BEET, BLOOD ORANGE, AND WALNUT SALAD

4 medium fresh beets
3 blood oranges OR red navel oranges
1 large shallot
kosher salt
1/4 cup sherry vinegar
1/2 cup walnut or olive oil
6 - 8 cups mixed baby greens
1/2 cup toasted, chopped walnuts

Preheat oven to 400 degrees.  Cut away tops of beets, leaving about 1 inch of the stems and enclose them completely in foil.   Place directly on the oven rack and roast for about 1 hour, or until tender when pierced with a fork.  Cool, slip the skins off, and slice the beets into 1/2 inch slices.  Set aside.

Grate the zest of 1 orange into a small bowl.  Cut the orange in half and squeeze the juice from one half into the grated zest (reserve the other half for use later.)  Set aside.

Cut a slice from each end of the other 2 oranges, until you can see the flesh.  Stand the oranges on end and cut down the sides to peel away the skin and the white pith, leaving only the flesh of the orange.  Cut the oranges into thin round slices and set aside.

Peel the shallot, mince finely, and add it immediately to the orange juice and zest.  Add the salt; whisk in first the vinegar and then the oil.  Taste to determine whether it needs more oil, vinegar, or juice from the remaining half orange and adjust so that the dressing is tart enough to balance the sweetness of the oranges and beets.

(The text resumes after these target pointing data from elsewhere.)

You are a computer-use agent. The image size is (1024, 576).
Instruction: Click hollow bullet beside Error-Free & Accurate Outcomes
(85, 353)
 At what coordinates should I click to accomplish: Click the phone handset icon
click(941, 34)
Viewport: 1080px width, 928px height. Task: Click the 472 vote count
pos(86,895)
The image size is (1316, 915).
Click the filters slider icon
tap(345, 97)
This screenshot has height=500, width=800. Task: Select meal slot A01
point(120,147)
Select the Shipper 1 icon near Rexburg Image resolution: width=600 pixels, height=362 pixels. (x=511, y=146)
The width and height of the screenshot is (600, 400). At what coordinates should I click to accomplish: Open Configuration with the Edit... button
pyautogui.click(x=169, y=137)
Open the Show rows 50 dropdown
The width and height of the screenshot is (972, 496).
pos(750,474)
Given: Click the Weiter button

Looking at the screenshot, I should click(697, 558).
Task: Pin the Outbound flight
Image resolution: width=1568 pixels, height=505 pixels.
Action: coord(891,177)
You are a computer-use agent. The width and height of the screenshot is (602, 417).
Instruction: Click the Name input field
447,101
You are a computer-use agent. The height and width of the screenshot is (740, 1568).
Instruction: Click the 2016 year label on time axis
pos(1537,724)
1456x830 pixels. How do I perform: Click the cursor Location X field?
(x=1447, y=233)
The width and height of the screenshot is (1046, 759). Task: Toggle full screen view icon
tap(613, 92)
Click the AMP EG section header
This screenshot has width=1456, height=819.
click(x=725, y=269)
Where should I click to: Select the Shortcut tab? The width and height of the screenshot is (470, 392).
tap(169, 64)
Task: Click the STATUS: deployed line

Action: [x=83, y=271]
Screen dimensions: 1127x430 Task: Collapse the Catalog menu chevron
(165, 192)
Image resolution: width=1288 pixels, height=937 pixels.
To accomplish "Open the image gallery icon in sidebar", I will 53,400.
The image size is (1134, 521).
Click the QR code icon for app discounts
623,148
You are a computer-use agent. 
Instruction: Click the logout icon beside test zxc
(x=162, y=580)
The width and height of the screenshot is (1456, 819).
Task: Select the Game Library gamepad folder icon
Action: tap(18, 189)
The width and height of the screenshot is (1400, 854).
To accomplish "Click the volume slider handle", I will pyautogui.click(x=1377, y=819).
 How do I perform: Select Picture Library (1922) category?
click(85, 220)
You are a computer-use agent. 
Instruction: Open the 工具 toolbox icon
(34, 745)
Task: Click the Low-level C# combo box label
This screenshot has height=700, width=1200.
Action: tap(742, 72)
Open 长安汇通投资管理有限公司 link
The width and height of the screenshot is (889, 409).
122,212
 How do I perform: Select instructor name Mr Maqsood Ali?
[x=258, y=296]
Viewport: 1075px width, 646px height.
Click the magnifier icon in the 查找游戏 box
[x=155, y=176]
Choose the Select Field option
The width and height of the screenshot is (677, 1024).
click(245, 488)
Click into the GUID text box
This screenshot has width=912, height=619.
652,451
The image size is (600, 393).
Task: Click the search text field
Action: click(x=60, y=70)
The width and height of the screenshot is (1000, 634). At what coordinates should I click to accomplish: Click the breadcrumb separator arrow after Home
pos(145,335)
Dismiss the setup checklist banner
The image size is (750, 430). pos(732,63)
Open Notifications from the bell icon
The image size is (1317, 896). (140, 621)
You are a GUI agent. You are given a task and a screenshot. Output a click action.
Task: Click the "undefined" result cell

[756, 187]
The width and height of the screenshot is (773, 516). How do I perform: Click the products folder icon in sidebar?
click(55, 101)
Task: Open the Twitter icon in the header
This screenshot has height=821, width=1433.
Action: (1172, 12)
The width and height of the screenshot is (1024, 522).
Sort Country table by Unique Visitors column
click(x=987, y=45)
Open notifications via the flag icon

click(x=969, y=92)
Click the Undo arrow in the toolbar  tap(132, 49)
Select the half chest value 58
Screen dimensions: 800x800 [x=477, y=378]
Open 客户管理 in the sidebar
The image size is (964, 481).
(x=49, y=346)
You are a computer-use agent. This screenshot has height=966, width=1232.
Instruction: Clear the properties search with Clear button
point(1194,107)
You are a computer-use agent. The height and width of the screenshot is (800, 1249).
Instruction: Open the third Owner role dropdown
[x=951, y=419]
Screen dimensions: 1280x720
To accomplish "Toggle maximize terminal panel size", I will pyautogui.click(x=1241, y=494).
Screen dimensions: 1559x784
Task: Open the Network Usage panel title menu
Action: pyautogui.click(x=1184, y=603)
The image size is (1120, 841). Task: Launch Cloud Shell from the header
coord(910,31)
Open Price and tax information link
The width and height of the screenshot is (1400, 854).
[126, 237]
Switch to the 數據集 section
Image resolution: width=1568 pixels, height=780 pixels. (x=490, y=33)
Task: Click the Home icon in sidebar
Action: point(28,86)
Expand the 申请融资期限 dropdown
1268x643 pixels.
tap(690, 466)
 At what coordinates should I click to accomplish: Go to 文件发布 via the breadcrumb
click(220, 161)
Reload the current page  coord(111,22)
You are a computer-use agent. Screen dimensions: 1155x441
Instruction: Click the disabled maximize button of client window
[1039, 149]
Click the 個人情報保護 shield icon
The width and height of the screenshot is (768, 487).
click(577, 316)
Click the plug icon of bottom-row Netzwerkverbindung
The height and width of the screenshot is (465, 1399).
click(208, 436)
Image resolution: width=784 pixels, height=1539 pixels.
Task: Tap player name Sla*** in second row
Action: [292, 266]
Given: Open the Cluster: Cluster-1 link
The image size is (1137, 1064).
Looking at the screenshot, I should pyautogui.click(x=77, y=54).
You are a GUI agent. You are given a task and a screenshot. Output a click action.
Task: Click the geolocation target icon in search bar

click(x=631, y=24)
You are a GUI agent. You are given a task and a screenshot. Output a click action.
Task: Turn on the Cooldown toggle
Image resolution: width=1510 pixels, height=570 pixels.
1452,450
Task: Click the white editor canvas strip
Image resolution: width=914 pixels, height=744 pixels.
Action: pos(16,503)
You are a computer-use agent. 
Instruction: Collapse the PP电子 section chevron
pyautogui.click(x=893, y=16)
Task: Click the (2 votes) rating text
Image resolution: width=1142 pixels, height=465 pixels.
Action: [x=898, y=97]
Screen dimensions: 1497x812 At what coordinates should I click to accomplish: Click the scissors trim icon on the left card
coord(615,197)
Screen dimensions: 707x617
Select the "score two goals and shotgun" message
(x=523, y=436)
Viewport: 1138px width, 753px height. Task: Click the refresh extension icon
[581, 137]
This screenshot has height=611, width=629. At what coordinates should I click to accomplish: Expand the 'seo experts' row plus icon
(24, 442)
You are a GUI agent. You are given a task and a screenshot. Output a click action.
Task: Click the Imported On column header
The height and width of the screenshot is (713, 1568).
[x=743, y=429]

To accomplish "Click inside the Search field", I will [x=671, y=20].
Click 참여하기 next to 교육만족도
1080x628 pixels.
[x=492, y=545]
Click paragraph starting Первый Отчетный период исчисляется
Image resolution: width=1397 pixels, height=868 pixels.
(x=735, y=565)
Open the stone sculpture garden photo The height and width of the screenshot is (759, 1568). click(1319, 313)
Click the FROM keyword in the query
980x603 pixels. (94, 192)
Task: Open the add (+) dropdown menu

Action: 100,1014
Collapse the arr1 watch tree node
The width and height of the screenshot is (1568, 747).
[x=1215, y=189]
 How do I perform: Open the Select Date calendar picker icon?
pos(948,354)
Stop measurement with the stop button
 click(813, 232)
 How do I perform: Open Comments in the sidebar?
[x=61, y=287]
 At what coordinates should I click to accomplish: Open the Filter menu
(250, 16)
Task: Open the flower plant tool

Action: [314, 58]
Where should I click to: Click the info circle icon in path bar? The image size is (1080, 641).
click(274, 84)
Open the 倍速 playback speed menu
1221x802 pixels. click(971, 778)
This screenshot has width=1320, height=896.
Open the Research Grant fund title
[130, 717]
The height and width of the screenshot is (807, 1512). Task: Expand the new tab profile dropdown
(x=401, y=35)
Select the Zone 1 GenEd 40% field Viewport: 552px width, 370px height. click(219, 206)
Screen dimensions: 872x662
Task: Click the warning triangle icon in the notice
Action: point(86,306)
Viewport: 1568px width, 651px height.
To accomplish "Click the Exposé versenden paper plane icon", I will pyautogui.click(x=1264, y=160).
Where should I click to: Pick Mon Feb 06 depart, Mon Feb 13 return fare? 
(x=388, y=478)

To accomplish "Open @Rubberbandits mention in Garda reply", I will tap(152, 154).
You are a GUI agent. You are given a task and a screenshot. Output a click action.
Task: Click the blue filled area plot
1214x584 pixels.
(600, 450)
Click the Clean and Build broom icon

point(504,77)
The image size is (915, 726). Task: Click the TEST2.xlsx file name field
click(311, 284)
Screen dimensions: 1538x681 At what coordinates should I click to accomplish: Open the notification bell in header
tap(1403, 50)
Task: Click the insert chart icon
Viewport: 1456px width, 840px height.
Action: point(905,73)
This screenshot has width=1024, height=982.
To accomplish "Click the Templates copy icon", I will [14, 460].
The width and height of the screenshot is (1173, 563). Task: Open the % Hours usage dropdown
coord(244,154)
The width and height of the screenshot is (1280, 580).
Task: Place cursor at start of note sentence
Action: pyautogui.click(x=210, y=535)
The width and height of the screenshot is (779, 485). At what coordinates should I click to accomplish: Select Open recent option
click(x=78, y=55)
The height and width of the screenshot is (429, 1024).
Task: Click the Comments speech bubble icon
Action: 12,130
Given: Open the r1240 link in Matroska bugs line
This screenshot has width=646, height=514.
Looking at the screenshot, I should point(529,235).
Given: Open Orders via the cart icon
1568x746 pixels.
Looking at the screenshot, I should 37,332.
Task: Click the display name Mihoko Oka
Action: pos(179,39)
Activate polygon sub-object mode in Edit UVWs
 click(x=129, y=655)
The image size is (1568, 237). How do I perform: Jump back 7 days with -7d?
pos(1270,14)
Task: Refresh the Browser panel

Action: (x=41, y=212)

To serve:  Arrange the greens on a platter.  Toss the beets with a few tablespoons of the vinaigrette to coat evenly and then arrange the slices over the greens.  Lay the orange slices around the platter and sprinkle the walnuts over the entire platter.  Spoon enough vinaigrette over the entire salad to coat lightly and then serve immediately.